Hébé (Michaela Maria Mayer,
oben) mit ihrem Gefolge (Tanzensemble) im Garten Eden
Das Stück beginnt mit einem
Prolog, in dem Hébé, die Göttin der Jugend beklagt, dass die Kriegsgöttin Bellone junge Männer umwirbt, um sie in den Krieg zu führen, was in Wirklichkeit
nur Unglück auf der Erde verbreite. Amour, der Liebesgott, soll ihr helfen, den
Menschen die Augen darüber zu öffnen, indem in vier Geschichten aus fernen
Ländern die Allmacht der Liebe beschrieben wird. Dazu sendet Amour drei
Amoretten aus, um die Geschehnisse einerseits zu beobachten und andererseits
bisweilen auch helfend einzugreifen. Während es nicht weiter überrascht, dass
die Partie des Amour als Hosenrolle mit einem Sopran besetzt ist, wird Bellone
von einem Bass gesungen, um anzudeuten, dass mit der tiefen Stimme auch die
Gefahr in eine heile Welt eindringt. Laura Scozzi hat mit ihrem Regie-Team für
diesen Prolog einen Garten Eden entworfen, in dem das Tanzensemble - inspiriert
von zahlreichen Darstellungen auf Gemälden von Ernst Kranach und Albrecht Dürer
- nackt in kindlicher
Unschuld tobt. Das Ensemble bewegt sich mit einer solchen Natürlichkeit, dass
die Szene nicht anstößig wirkt. Nur Michaela Maria Mayer darf als Göttin Hébé ein
leicht durchsichtiges Kleid tragen. Ob die Äpfel, die die Tänzerinnen während
der Divertissements essen, vom Baum der Erkenntnis sind, bleibt offen. Mit der
Kriegsgöttin Bellone (Florian Spiess) dringt auch die westliche Welt in Form von
Klerikern und Touristen in dieses Paradies ein und hinterlässt eine Müllhalde.

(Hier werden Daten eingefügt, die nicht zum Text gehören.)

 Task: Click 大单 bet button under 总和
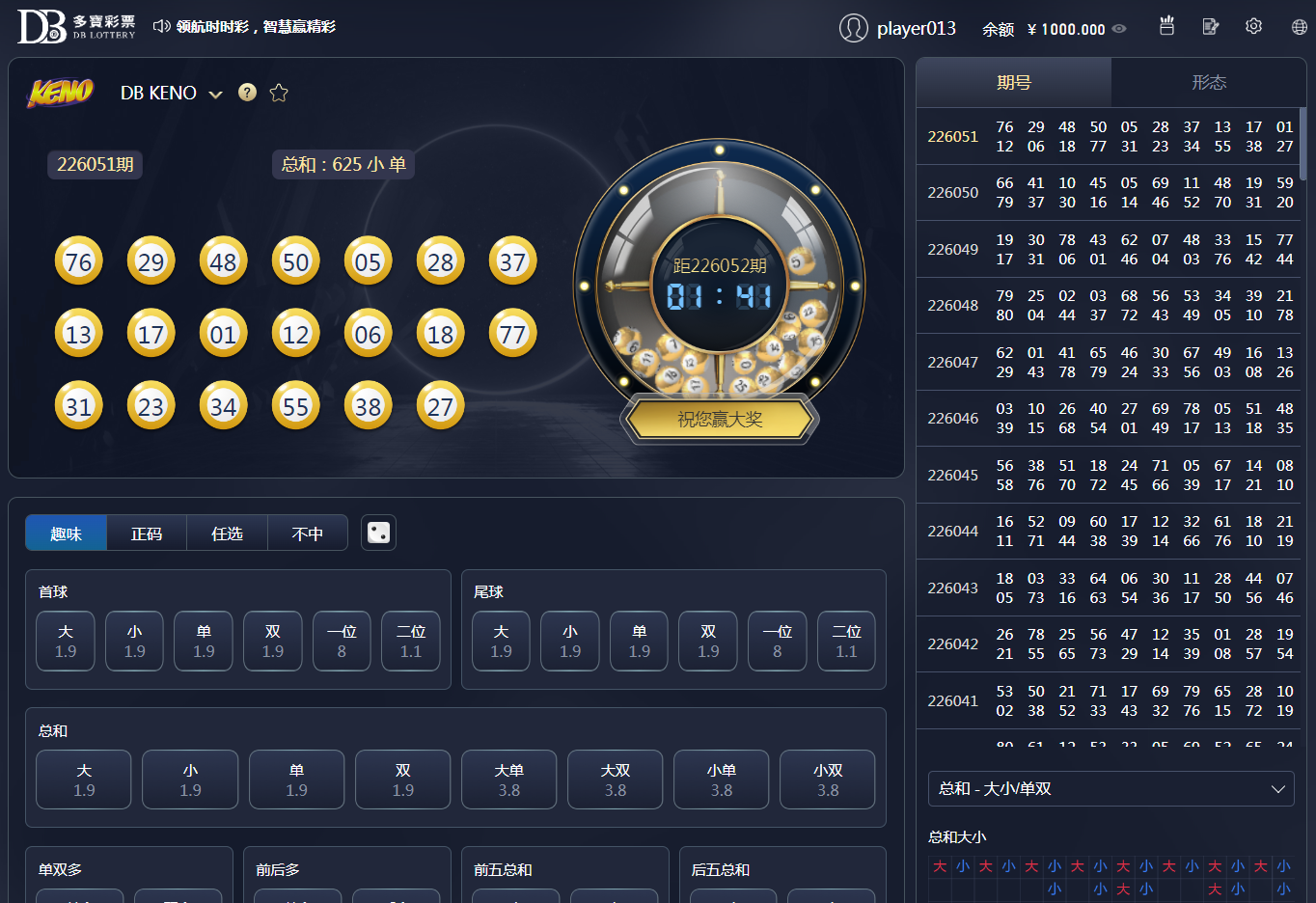coord(508,780)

Da muss sich Amour (Csilla Csövari als kecker Lausbube) schon sputen, um die Welt
noch vor dem Untergang zu retten. Mit Cécile Theil-Mourad, Fanny Rouyé und
Laetitia Viallet hat Scozzi drei in der Mimik und Gestik urkomische Amoretten
als stumme Rollen eingeführt, die nun die Reise mit "Eden Airlines" zu den
einzelnen Geschichten antreten. Dass Viallet zunächst nicht ins Flugzeug
gelassen werden soll, da sich in ihrem Koffer die Liebespfeile befinden, ist nur
einer der zahlreichen Gags, die beim Publikum für Lacher sorgen.
Osman (Vikrant Subramanian)
umwirbt Emilie (Hrachuhí Bassénz), doch diese denkt an Valère (im Hintergrund:
die Amoretten (von links: Fanny Rouyé, Laetitia Viallet und Cécile Theil-Mourad)).

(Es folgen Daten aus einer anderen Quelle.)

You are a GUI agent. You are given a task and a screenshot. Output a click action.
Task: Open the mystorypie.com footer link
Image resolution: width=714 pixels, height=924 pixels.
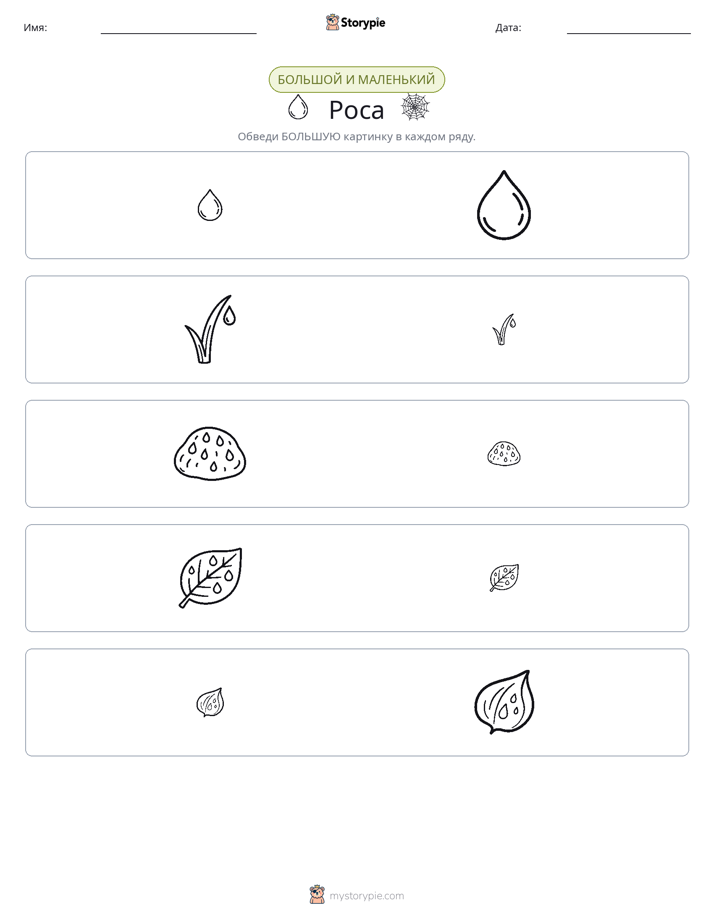tap(366, 896)
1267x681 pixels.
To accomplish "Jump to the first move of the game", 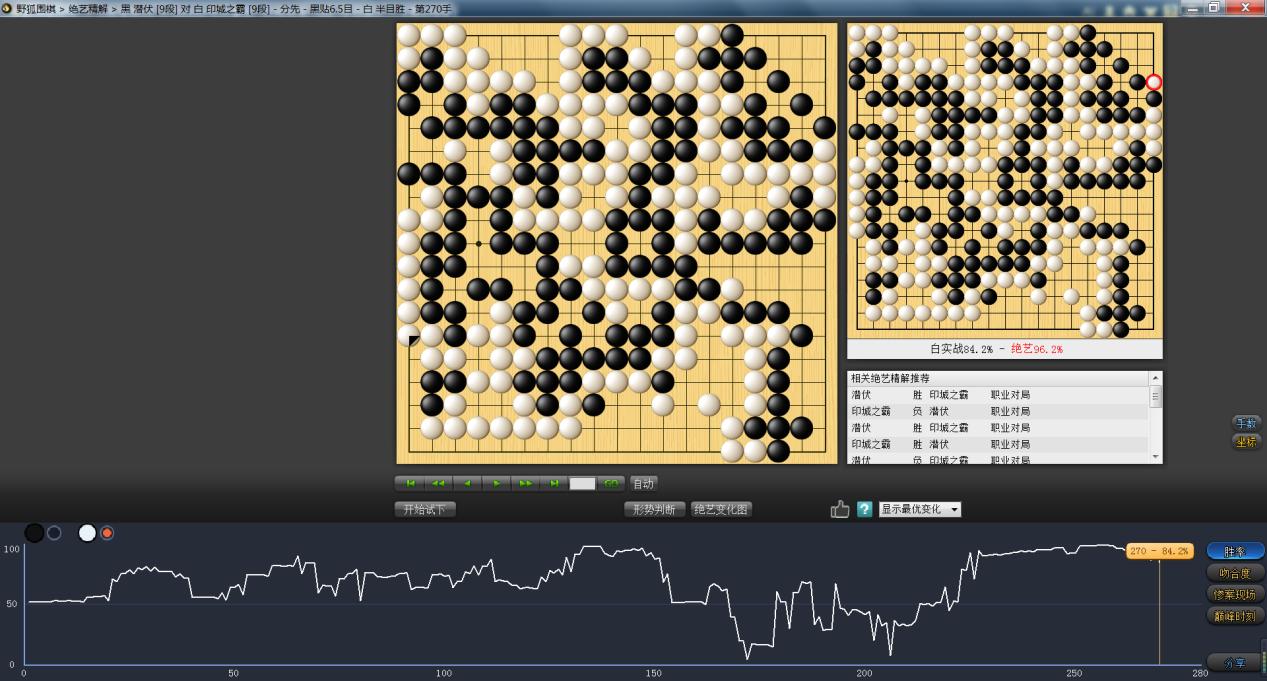I will click(x=410, y=483).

Bei den folgenden Geschichten ist es Scozzi daran gelegen, einen aktuellen
politischen Bezug zu dem jeweiligen Land zu ziehen. Den Anfang macht die Türkei:
Le Turc généreux. Dabei dürfte einem der "großzügige Türke" Osman, der
sich in die Europäerin Emilie verliebt hat, die von Piraten verschleppt und in
seinen Harem gebracht worden ist, aus Mozarts Die Entführung aus dem Serail
äußerst bekannt vorkommen. Bei Rameau ist es Emilies Geliebter Valère, der von
einem Unwetter ans Land gespült wird und dort auf seine Geliebte Emilie trifft,
und natürlich zeigt sich auch Osman großzügig und lässt die beiden Liebenden
ziehen. Scozzi spricht in der Geschichte die aktuelle Flüchtlingskrise und die
daraus resultierende Situation in der Türkei an. So stranden zahlreiche
Menschen in der Türkei und bemühen sich, ein Visum für die Einreise in
die EU zu bekommen. Dabei treten die drei Amoretten nicht nur als Bootsführer
auf, um die Boote der Flüchtlinge beim Sturm an den türkischen Strand zu bringen
beziehungsweise später in Richtung Griechenland zu lenken - auch wenn sie
sich dabei nicht so ganz einig sind, in welcher Richtung Griechenland eigentlich
liegt -, sondern sorgen auch erneut wieder für große Komik, wenn beispielsweise Viallet gegen den tosenden Sturm im Meer ankämpft und immer wieder ins Wasser
fällt. Beim Ende der Geschichte nimmt sich Scozzi einige Freiheiten. So erkennt
Emilie nämlich, dass sie Osman wegen seiner Großmütigkeit viel mehr liebt als
Valère.
Huascar (Marcell Bakonyi, Mitte)
bedroht Phani (Michaela Maria Mayer) (rechts: Carlos (Martin Platz)).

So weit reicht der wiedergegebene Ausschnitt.